Micro-Apartments Could Be Hazardous to Your Mental Health

Dream house? A model of a 300-square-foot apartment. (Matt Chaban)

Dream house? A model of a 300-square-foot apartment. (Matt Chaban)

Apparently, living in a small New York apartment can cramp more than your style.

Even though Mayor Michael Bloomberg has championed the micro-unit, some experts are concerned that living in 250 to 370 feet spaces could be risky.

“Sure, these micro-apartments may be fantastic for young professionals in their 20s,” Dak Kopec, director of design for human health at Boston Architectural College, told The Atlantic. “But they definitely can be unhealthy for older people, say in their 30s and 40s, who face different stress factors that can make tight living conditions a problem.”

According to Mr. Kopec, the space-saving trend of tiny apartments can lead to increased claustrophobia, domestic abuse and alcoholism.

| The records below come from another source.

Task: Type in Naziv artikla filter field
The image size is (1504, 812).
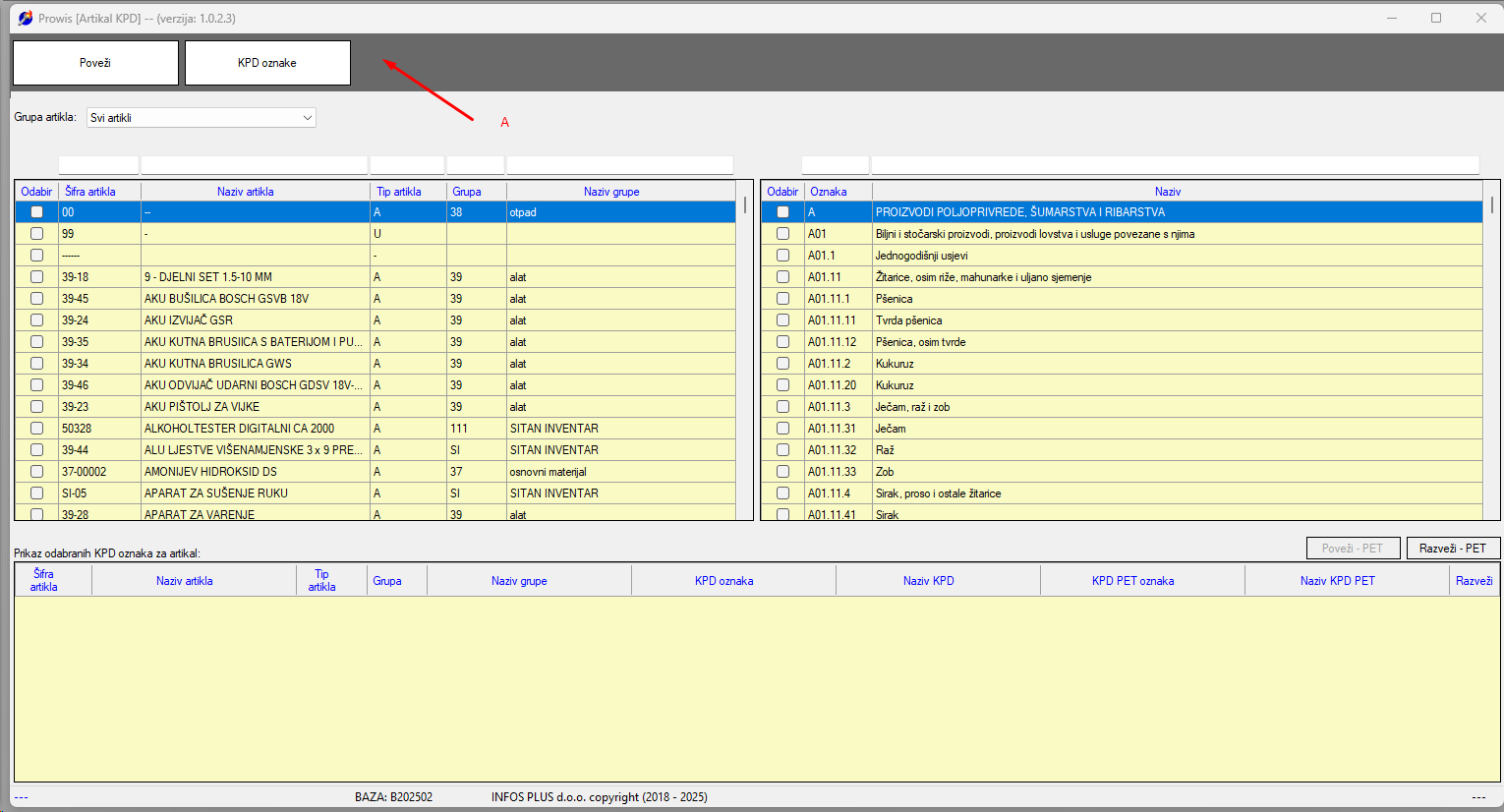Action: [254, 165]
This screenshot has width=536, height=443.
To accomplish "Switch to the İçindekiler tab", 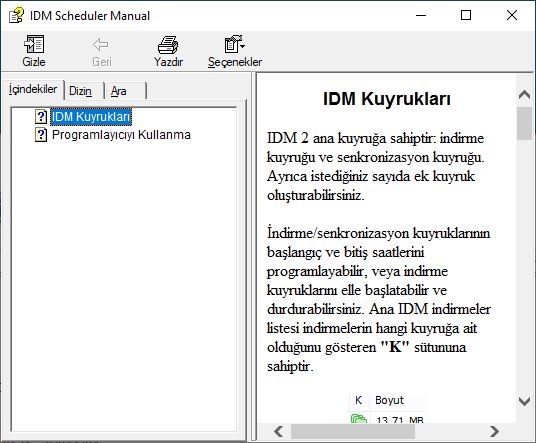I will (33, 89).
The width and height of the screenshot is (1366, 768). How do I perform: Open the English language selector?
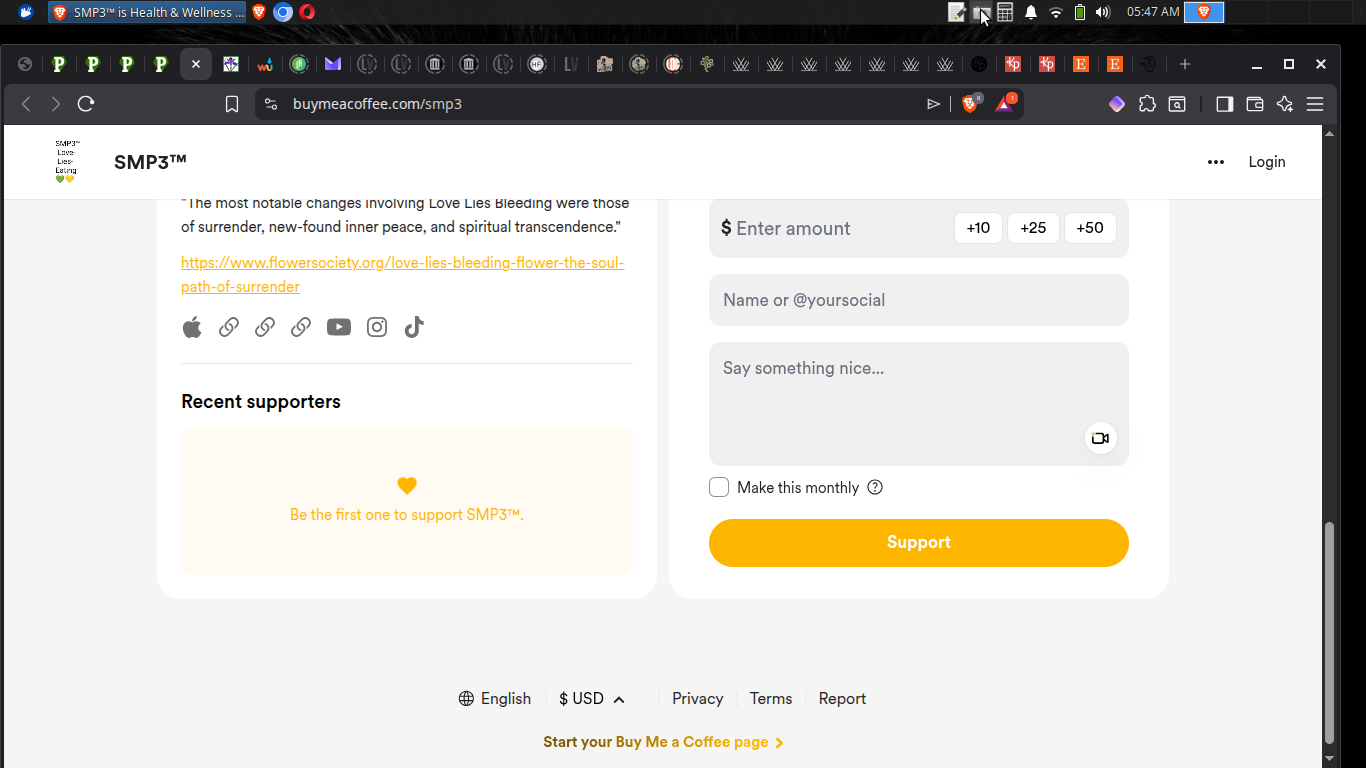click(x=495, y=699)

On top of that, researchers believe that children need bigger spaces to flourish. “I’ve studied children in crowded apartments and low-income housing a lot,” Susan Saegert, director of the Housing Environments Research Group, said to the publication. “They can end up becoming withdrawn and have trouble studying and concentrating.”

Ms. Saegert said that cramped living environments could have an even worse effect on a child’s psyche than an older individual.

Questions over the dangers of micro-apartments have surfaced at the same time as the construction of a residential tower of micro-units at East 27th Street. The tower, known as My Micro NY, was described by City Planning Commissioner Amanda Burden as a “tangible new housing option, which has the potential to broaden housing choices for New Yorkers.”

The apartments are supposed to enable single city dwellers access to a cheaper alternative to sky-high rents, but tenants might be choosing between their sanity and their salaries.